---- Records provided

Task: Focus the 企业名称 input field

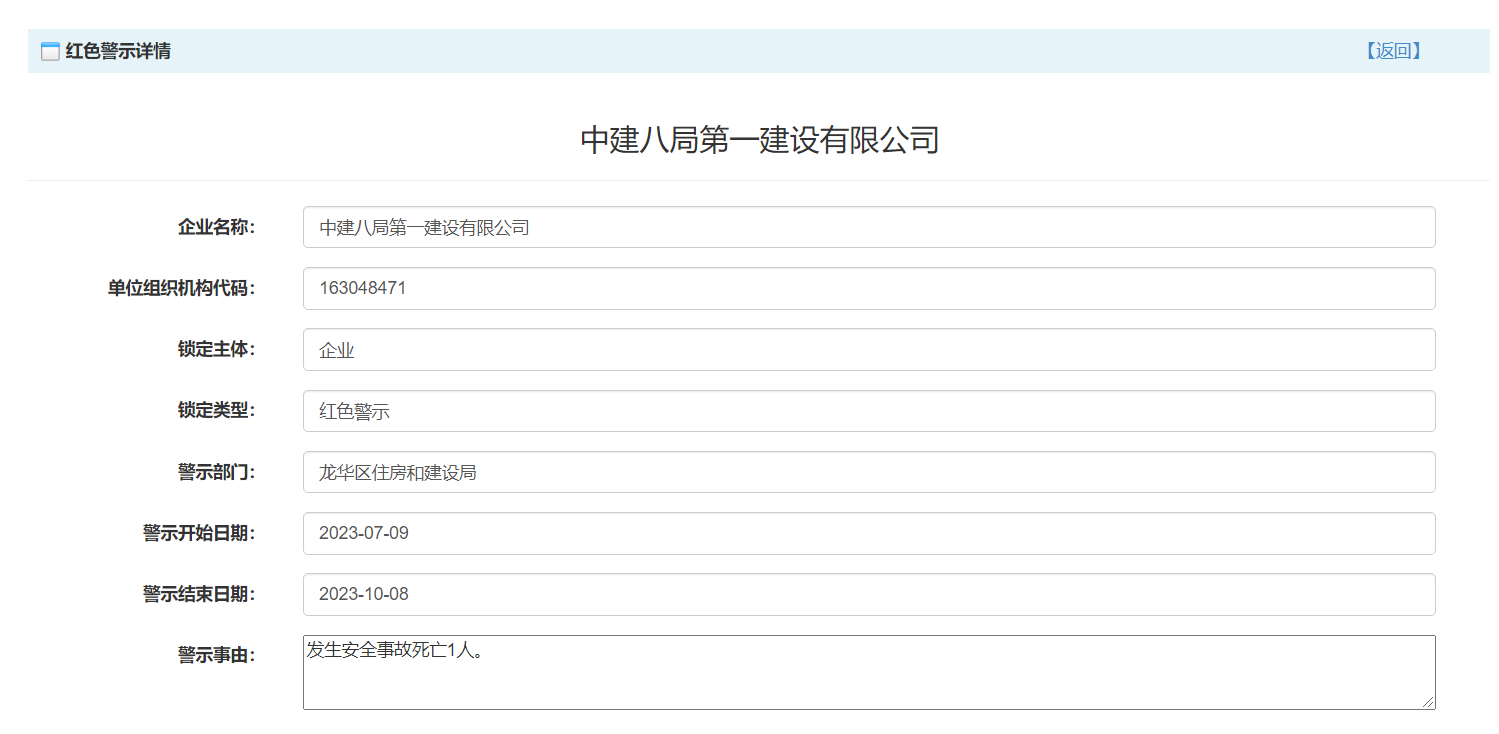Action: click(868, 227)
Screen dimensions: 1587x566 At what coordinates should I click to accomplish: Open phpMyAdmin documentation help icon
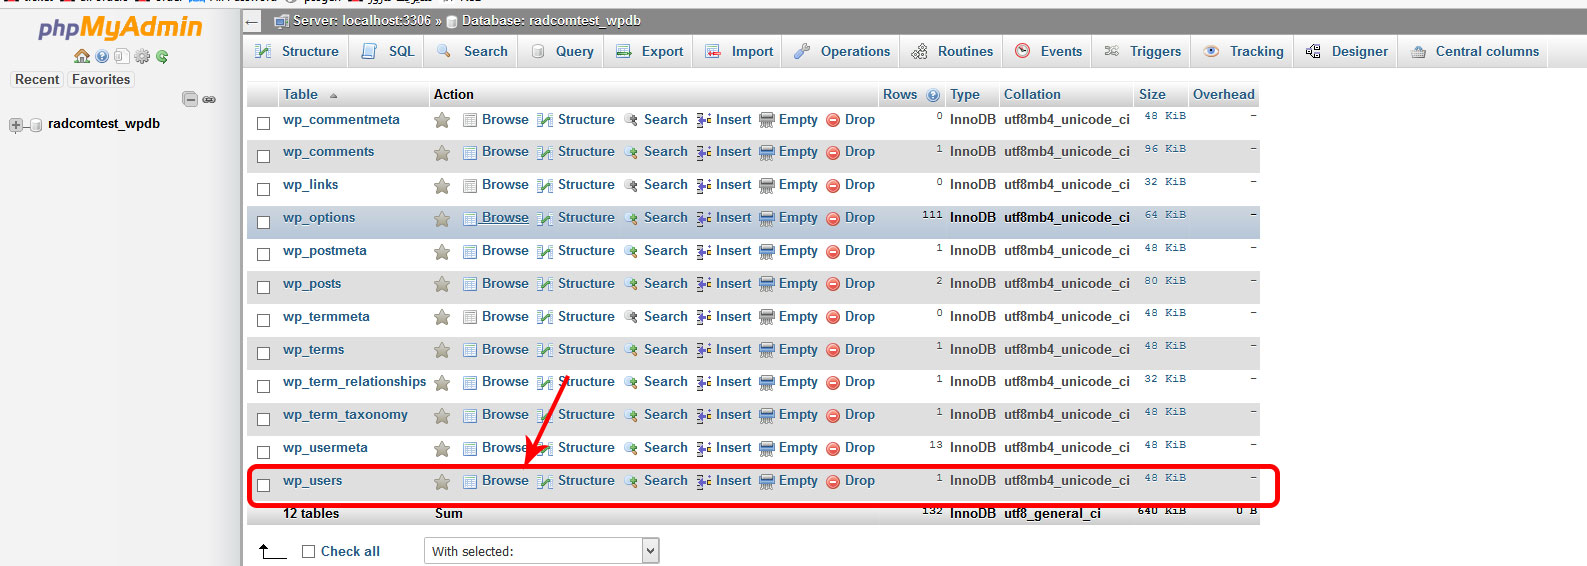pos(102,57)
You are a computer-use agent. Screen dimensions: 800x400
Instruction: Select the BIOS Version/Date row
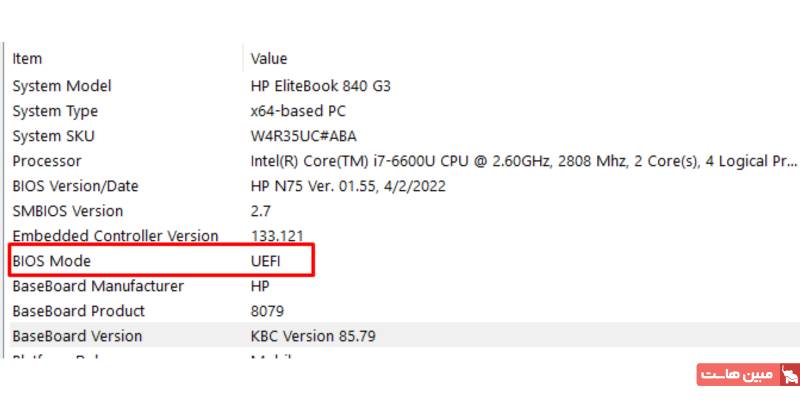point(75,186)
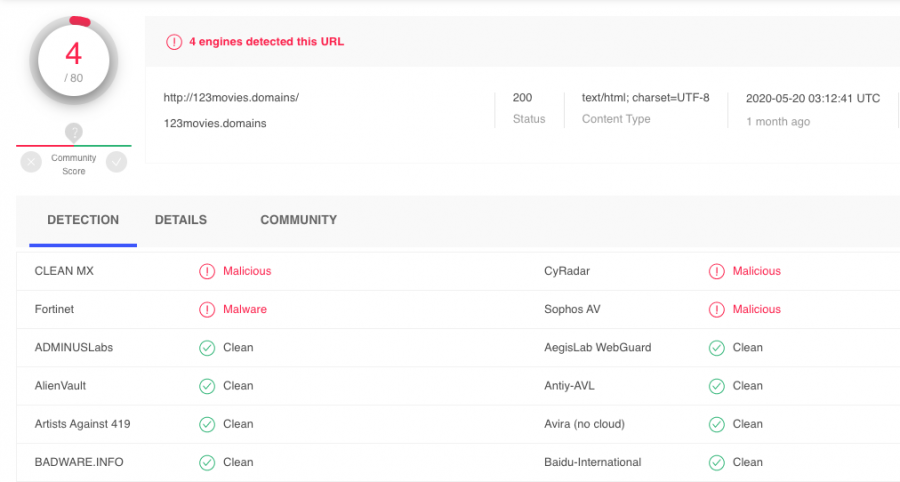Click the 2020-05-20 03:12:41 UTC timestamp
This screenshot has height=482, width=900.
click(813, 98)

--------
---- Records provided

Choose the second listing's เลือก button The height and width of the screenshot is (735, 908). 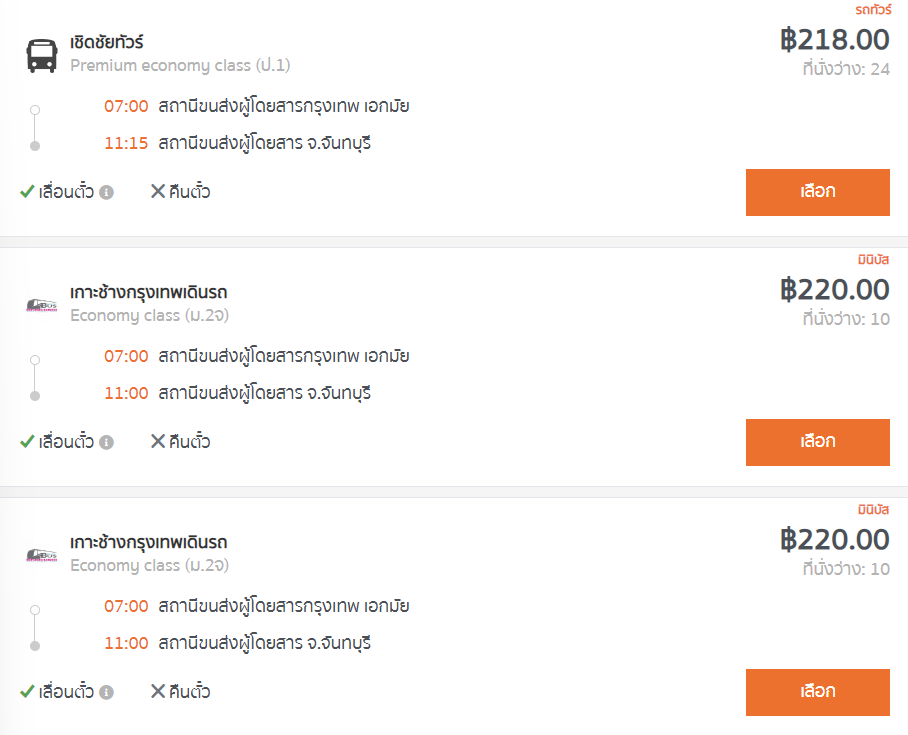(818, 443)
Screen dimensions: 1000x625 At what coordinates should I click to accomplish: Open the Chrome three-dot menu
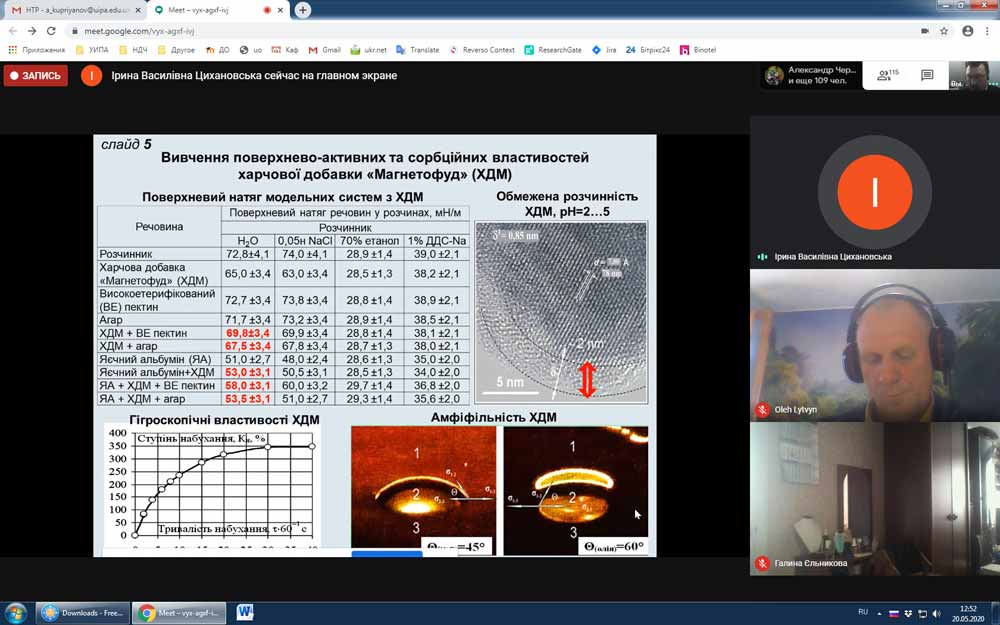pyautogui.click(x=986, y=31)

--------

Your answer must be the lines above from the one holding "Task: Focus the 企业名称 input field" up to and including the one holding "You are a computer-use", exact and with no pictures.

Task: Focus the 企业名称 input field

Action: click(868, 227)
Screen dimensions: 1587x566 At what coordinates should I click to accomplish: Open phpMyAdmin documentation help icon
pos(102,57)
You are a computer-use agent. Screen dimensions: 800x400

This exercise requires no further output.